━━ Material for this exercise ━━
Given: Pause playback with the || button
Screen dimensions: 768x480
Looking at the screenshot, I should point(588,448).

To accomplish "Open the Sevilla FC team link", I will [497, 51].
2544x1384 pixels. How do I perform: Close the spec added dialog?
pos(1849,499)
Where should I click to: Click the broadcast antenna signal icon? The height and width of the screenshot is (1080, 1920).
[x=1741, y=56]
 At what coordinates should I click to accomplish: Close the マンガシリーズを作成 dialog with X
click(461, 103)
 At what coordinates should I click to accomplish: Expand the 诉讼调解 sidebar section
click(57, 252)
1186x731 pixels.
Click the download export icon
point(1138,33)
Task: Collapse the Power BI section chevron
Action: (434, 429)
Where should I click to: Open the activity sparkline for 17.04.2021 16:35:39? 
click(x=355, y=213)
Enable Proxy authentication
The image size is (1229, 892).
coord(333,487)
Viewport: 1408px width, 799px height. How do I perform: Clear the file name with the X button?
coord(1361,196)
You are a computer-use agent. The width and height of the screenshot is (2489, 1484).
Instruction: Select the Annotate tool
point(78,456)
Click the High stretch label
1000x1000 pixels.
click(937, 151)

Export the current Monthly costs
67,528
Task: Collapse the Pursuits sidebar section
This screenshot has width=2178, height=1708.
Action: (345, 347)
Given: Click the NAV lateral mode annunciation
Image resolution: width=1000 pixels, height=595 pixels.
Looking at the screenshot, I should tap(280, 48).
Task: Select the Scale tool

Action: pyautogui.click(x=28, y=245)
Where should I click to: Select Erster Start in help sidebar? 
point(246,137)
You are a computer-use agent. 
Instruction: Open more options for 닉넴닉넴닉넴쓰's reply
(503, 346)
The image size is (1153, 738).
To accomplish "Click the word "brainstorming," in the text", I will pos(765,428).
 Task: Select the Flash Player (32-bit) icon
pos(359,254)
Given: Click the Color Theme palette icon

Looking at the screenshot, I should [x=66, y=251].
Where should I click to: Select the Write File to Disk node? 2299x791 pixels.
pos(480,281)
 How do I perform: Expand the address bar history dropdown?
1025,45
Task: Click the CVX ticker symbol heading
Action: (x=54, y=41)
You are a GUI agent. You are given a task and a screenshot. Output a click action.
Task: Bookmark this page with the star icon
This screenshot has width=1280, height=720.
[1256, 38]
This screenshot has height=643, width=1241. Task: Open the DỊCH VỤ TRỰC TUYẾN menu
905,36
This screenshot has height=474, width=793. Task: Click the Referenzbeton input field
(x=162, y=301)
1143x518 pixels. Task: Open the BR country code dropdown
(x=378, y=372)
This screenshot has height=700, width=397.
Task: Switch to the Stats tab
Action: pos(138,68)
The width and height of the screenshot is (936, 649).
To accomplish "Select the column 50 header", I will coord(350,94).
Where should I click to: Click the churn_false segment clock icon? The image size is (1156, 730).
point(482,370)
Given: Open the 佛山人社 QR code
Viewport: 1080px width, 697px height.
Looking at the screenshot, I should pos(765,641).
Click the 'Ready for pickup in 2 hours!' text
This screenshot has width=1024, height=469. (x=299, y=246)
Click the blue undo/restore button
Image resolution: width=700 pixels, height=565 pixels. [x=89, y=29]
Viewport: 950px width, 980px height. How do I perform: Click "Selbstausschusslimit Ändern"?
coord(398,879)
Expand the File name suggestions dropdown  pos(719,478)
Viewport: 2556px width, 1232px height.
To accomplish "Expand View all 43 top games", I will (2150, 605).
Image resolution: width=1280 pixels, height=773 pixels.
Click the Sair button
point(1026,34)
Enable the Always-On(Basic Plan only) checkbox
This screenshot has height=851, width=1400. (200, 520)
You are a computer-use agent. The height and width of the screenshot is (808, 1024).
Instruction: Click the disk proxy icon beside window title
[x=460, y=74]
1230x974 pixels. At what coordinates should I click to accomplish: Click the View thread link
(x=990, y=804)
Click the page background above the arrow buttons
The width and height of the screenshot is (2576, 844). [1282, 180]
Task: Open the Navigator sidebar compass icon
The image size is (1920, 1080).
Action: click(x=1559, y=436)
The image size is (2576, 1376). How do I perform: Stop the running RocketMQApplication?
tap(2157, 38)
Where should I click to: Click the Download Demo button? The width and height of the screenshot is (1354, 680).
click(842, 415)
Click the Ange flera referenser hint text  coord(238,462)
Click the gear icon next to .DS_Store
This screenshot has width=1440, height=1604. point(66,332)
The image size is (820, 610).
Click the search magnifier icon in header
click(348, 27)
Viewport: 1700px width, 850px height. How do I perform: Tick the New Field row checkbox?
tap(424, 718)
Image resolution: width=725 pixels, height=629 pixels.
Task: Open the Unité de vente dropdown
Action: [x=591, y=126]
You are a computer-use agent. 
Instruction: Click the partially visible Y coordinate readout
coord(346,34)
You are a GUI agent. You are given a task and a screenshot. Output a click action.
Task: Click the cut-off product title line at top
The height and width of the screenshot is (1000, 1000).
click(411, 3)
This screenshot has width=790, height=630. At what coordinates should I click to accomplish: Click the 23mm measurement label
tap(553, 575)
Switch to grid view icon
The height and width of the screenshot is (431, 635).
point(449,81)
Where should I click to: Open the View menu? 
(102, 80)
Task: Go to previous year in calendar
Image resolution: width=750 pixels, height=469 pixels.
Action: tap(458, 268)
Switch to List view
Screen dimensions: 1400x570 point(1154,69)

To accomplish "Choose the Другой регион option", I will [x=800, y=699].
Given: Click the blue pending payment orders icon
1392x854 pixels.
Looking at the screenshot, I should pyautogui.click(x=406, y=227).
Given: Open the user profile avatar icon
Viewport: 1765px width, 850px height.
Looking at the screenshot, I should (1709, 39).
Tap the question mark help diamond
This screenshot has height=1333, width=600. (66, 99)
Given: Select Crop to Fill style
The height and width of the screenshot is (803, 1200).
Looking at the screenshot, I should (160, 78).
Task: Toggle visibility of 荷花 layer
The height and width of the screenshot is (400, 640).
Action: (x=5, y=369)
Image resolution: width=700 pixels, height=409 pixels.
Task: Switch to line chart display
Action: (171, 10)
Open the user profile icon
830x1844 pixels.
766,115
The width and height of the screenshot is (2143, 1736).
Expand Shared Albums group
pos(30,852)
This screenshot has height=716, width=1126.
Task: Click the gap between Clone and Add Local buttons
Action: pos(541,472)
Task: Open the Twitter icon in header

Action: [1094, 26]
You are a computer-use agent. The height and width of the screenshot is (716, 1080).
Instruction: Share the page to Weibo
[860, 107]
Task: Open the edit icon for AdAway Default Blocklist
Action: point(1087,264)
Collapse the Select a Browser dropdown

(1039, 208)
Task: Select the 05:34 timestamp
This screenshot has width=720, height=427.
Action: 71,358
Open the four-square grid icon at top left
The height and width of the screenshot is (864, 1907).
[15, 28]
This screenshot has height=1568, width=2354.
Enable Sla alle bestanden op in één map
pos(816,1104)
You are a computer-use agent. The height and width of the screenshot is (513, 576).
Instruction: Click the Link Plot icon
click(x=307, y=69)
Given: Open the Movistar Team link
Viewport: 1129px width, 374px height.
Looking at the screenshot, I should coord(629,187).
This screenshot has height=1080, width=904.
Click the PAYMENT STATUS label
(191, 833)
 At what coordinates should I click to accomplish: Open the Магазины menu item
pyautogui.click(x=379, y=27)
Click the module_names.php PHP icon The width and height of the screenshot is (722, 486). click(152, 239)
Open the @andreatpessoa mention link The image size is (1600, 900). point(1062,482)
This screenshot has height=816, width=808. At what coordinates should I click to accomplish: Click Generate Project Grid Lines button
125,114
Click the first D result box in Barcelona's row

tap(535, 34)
━━━
** The exercise **
Rewrite the lines above as a numbered list, leaving out the blank lines.

** Exercise solution **
1. Given: Pause playback with the || button
2. Screen dimensions: 768x480
3. Looking at the screenshot, I should point(588,448).
4. To accomplish "Open the Sevilla FC team link", I will [497, 51].
5. 2544x1384 pixels. How do I perform: Close the spec added dialog?
6. pos(1849,499)
7. Where should I click to: Click the broadcast antenna signal icon? The height and width of the screenshot is (1080, 1920).
8. [x=1741, y=56]
9.  At what coordinates should I click to accomplish: Close the マンガシリーズを作成 dialog with X
10. click(461, 103)
11.  At what coordinates should I click to accomplish: Expand the 诉讼调解 sidebar section
12. click(57, 252)
13. 1186x731 pixels.
14. Click the download export icon
15. point(1138,33)
16. Task: Collapse the Power BI section chevron
17. Action: (434, 429)
18. Where should I click to: Open the activity sparkline for 17.04.2021 16:35:39? 
19. click(x=355, y=213)
20. Enable Proxy authentication
21. The image size is (1229, 892).
22. coord(333,487)
23. Viewport: 1408px width, 799px height. How do I perform: Clear the file name with the X button?
24. coord(1361,196)
25. You are a computer-use agent. The width and height of the screenshot is (2489, 1484).
26. Instruction: Select the Annotate tool
27. point(78,456)
28. Click the High stretch label
29. 1000x1000 pixels.
30. click(937, 151)
31. Export the current Monthly costs
32. 67,528
33. Task: Collapse the Pursuits sidebar section
34. This screenshot has width=2178, height=1708.
35. Action: (345, 347)
36. Given: Click the NAV lateral mode annunciation
37. Image resolution: width=1000 pixels, height=595 pixels.
38. Looking at the screenshot, I should tap(280, 48).
39. Task: Select the Scale tool
40. Action: pyautogui.click(x=28, y=245)
41. Where should I click to: Select Erster Start in help sidebar? 
42. point(246,137)
43. You are a computer-use agent. 
44. Instruction: Open more options for 닉넴닉넴닉넴쓰's reply
45. (503, 346)
46. The image size is (1153, 738).
47. To accomplish "Click the word "brainstorming," in the text", I will pos(765,428).
48.  Task: Select the Flash Player (32-bit) icon
49. pos(359,254)
50. Given: Click the Color Theme palette icon
51. Looking at the screenshot, I should [x=66, y=251].
52. Where should I click to: Select the Write File to Disk node? 2299x791 pixels.
53. pos(480,281)
54.  How do I perform: Expand the address bar history dropdown?
55. 1025,45
56. Task: Click the CVX ticker symbol heading
57. Action: (x=54, y=41)
58. You are a GUI agent. You are given a task and a screenshot. Output a click action.
59. Task: Bookmark this page with the star icon
60. This screenshot has width=1280, height=720.
61. [1256, 38]
62. This screenshot has height=643, width=1241. Task: Open the DỊCH VỤ TRỰC TUYẾN menu
63. 905,36
64. This screenshot has height=474, width=793. Task: Click the Referenzbeton input field
65. (x=162, y=301)
66. 1143x518 pixels. Task: Open the BR country code dropdown
67. (x=378, y=372)
68. This screenshot has height=700, width=397.
69. Task: Switch to the Stats tab
70. Action: pos(138,68)
71. The width and height of the screenshot is (936, 649).
72. To accomplish "Select the column 50 header", I will coord(350,94).
73. Where should I click to: Click the churn_false segment clock icon? The image size is (1156, 730).
74. point(482,370)
75. Given: Open the 佛山人社 QR code
76. Viewport: 1080px width, 697px height.
77. Looking at the screenshot, I should pos(765,641).
78. Click the 'Ready for pickup in 2 hours!' text
79. This screenshot has width=1024, height=469. (x=299, y=246)
80. Click the blue undo/restore button
81. Image resolution: width=700 pixels, height=565 pixels. [x=89, y=29]
82. Viewport: 950px width, 980px height. How do I perform: Click "Selbstausschusslimit Ändern"?
83. coord(398,879)
84. Expand the File name suggestions dropdown  pos(719,478)
85. Viewport: 2556px width, 1232px height.
86. To accomplish "Expand View all 43 top games", I will (2150, 605).
87. Image resolution: width=1280 pixels, height=773 pixels.
88. Click the Sair button
89. point(1026,34)
90. Enable the Always-On(Basic Plan only) checkbox
91. This screenshot has height=851, width=1400. (200, 520)
92. You are a computer-use agent. The height and width of the screenshot is (808, 1024).
93. Instruction: Click the disk proxy icon beside window title
94. [x=460, y=74]
95. 1230x974 pixels. At what coordinates should I click to accomplish: Click the View thread link
96. (x=990, y=804)
97. Click the page background above the arrow buttons
98. The width and height of the screenshot is (2576, 844). [1282, 180]
99. Task: Open the Navigator sidebar compass icon
100. The image size is (1920, 1080).
101. Action: click(x=1559, y=436)
102. The image size is (2576, 1376). How do I perform: Stop the running RocketMQApplication?
103. tap(2157, 38)
104. Where should I click to: Click the Download Demo button? The width and height of the screenshot is (1354, 680).
105. click(842, 415)
106. Click the Ange flera referenser hint text  coord(238,462)
107. Click the gear icon next to .DS_Store
108. This screenshot has width=1440, height=1604. point(66,332)
109. The image size is (820, 610).
110. Click the search magnifier icon in header
111. click(348, 27)
112. Viewport: 1700px width, 850px height. How do I perform: Tick the New Field row checkbox?
113. tap(424, 718)
114. Image resolution: width=725 pixels, height=629 pixels.
115. Task: Open the Unité de vente dropdown
116. Action: [x=591, y=126]
117. You are a computer-use agent. 
118. Instruction: Click the partially visible Y coordinate readout
119. coord(346,34)
120. You are a GUI agent. You are given a task and a screenshot. Output a click action.
121. Task: Click the cut-off product title line at top
122. The height and width of the screenshot is (1000, 1000).
123. click(411, 3)
124. This screenshot has width=790, height=630. At what coordinates should I click to accomplish: Click the 23mm measurement label
125. tap(553, 575)
126. Switch to grid view icon
127. The height and width of the screenshot is (431, 635).
128. point(449,81)
129. Where should I click to: Open the View menu? 
130. (102, 80)
131. Task: Go to previous year in calendar
132. Image resolution: width=750 pixels, height=469 pixels.
133. Action: tap(458, 268)
134. Switch to List view
135. Screen dimensions: 1400x570 point(1154,69)
136. To accomplish "Choose the Другой регион option", I will [x=800, y=699].
137. Given: Click the blue pending payment orders icon
138. 1392x854 pixels.
139. Looking at the screenshot, I should pyautogui.click(x=406, y=227).
140. Given: Open the user profile avatar icon
141. Viewport: 1765px width, 850px height.
142. Looking at the screenshot, I should (1709, 39).
143. Tap the question mark help diamond
144. This screenshot has height=1333, width=600. (66, 99)
145. Given: Select Crop to Fill style
146. The height and width of the screenshot is (803, 1200).
147. Looking at the screenshot, I should (160, 78).
148. Task: Toggle visibility of 荷花 layer
149. The height and width of the screenshot is (400, 640).
150. Action: (x=5, y=369)
151. Image resolution: width=700 pixels, height=409 pixels.
152. Task: Switch to line chart display
153. Action: (171, 10)
154. Open the user profile icon
155. 830x1844 pixels.
156. 766,115
157. The width and height of the screenshot is (2143, 1736).
158. Expand Shared Albums group
159. pos(30,852)
160. This screenshot has height=716, width=1126.
161. Task: Click the gap between Clone and Add Local buttons
162. Action: pos(541,472)
163. Task: Open the Twitter icon in header
164. Action: [1094, 26]
165. You are a computer-use agent. The height and width of the screenshot is (716, 1080).
166. Instruction: Share the page to Weibo
167. [860, 107]
168. Task: Open the edit icon for AdAway Default Blocklist
169. Action: point(1087,264)
170. Collapse the Select a Browser dropdown
171. (1039, 208)
172. Task: Select the 05:34 timestamp
173. This screenshot has width=720, height=427.
174. Action: 71,358
175. Open the four-square grid icon at top left
176. The height and width of the screenshot is (864, 1907).
177. [15, 28]
178. This screenshot has height=1568, width=2354.
179. Enable Sla alle bestanden op in één map
180. pos(816,1104)
181. You are a computer-use agent. The height and width of the screenshot is (513, 576).
182. Instruction: Click the Link Plot icon
183. click(x=307, y=69)
184. Given: Open the Movistar Team link
185. Viewport: 1129px width, 374px height.
186. Looking at the screenshot, I should coord(629,187).
187. This screenshot has height=1080, width=904.
188. Click the PAYMENT STATUS label
189. (191, 833)
190.  At what coordinates should I click to accomplish: Open the Магазины menu item
191. pyautogui.click(x=379, y=27)
192. Click the module_names.php PHP icon The width and height of the screenshot is (722, 486). click(152, 239)
193. Open the @andreatpessoa mention link The image size is (1600, 900). point(1062,482)
194. This screenshot has height=816, width=808. At what coordinates should I click to accomplish: Click Generate Project Grid Lines button
195. 125,114
196. Click the first D result box in Barcelona's row
197. tap(535, 34)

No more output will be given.